DocsHound's Visual AI: Promising Results with Google Gemini Flash 2.5

DocsHound's core visual learning AI becomes faster with Google Gemini Flash 2.5.

Adi Kurian Adi Kurian
Screenshot of software interface with a radar-like detection overlay highlighting UI elements. The circular radar scope has Gemini AI at the center and identifies key interface components including Map, Data Table, and Input sections.

DocsHound utilizes visual learning AI technology to intelligently identify key moments in product or process demonstrations, automatically capturing relevant screenshots, and applying contextual highlighting without manual editing. It’s a straightforward proposition, but one that has taken several iterations to perfect as we’ve incorporated rapid evolutions among the AI models over the past year.

We are excited to report our latest advancements building on Google Gemini Flash 2.5. Compared to other models we’ve worked with, Gemini 2.5 multimodal object detection capabilities have raised the bar on DocsHound’s accuracy throughout the process of automatically analyzing screen share videos to identify key steps in the interface, generate screenshots, identify relevant UI elements, and use that analysis to feed rich context to assistive agents that build documentation as our customers demo their applications.

To meet customer needs, however, DocsHound needs to be both accurate and fast. Fortunately, latency time is another massive improvement with Gemini. Gemini Flash and Flashlight are extremely fast and very high quality specifically for the vision summarization tasks that are core to DocsHound (e.g., describe a series of interactions with this user interface in detail).

When we started building DocsHound a year ago, we were using small models such as GPT 3.5 Turbo. It was lightning fast, but the output was also full of errors and hallucinations. It would demo extremely well, but when we actually tried to use it as a day-to-day tool, it was a hindrance sorting through what was accurate and then editing out the errors manually. As we continued to develop the product, we ran tests with different models and continued to refine our prompts, focusing on accuracy and non-hallucination. We now generate very accurate articles; however, predictably, the time to generate articles also went way up.

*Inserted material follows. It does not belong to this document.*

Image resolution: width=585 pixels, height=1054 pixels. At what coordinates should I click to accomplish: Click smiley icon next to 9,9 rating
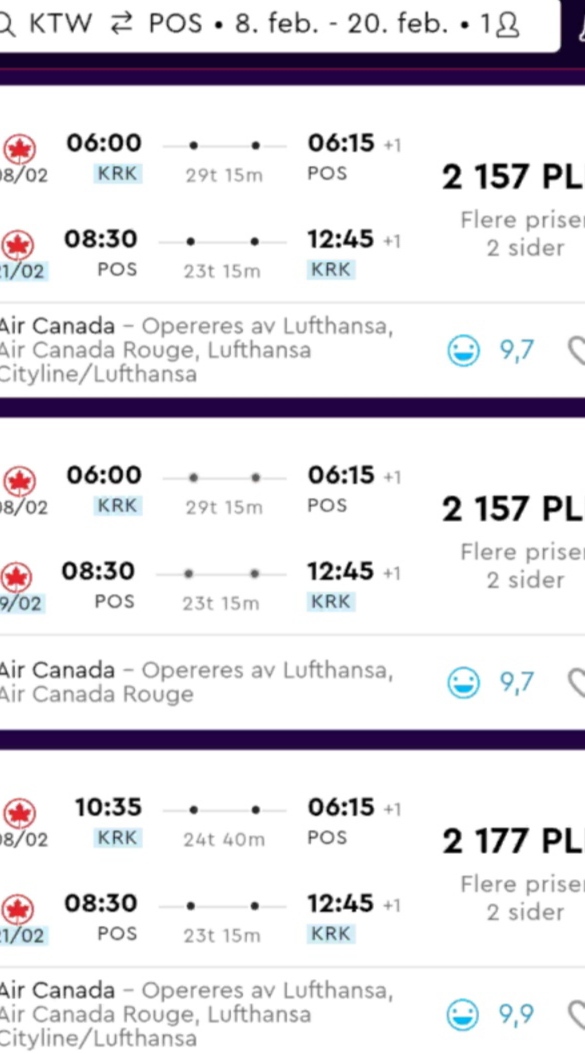[464, 1015]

So latency has most recently been an area we have been specifically working to improve. This is an issue common to all generative AI tools, and the common design solution for tasks that take more than a few seconds is to create a user experience where you see the tool “thinking” and the output building in real time. We’ve followed that pattern with DocsHound as well. But we reached the point where there were no other UX tricks to introduce to cover the latency, and nothing else in our infrastructure to optimize to speed up results. The biggest choke point became the small models themselves.

With hundreds of thousands of documents generated on DocsHound to date, our evaluation sets now allow us to benchmark the throughput of specific models and evaluate performance across the dimensions of latency, quality, and accuracy. Testing with Gemini is showing the strongest results among all of our current providers. In our beta testing this month, switching to Gemini has seen the time to generate fall from minutes to seconds. We’re now deep testing Gemini across our agents, and if our beta research continues to give strong results, we plan to cut over to production shortly.

In our roadmap, we plan to use Gemini’s multimodal object detection capability for automatically detecting nuanced user interface elements. That is a big challenge that nobody has really cracked yet compared to typical training sets for machine learning on video, because the screen is so similar from frame to frame. We are seeing success with that in our current testing.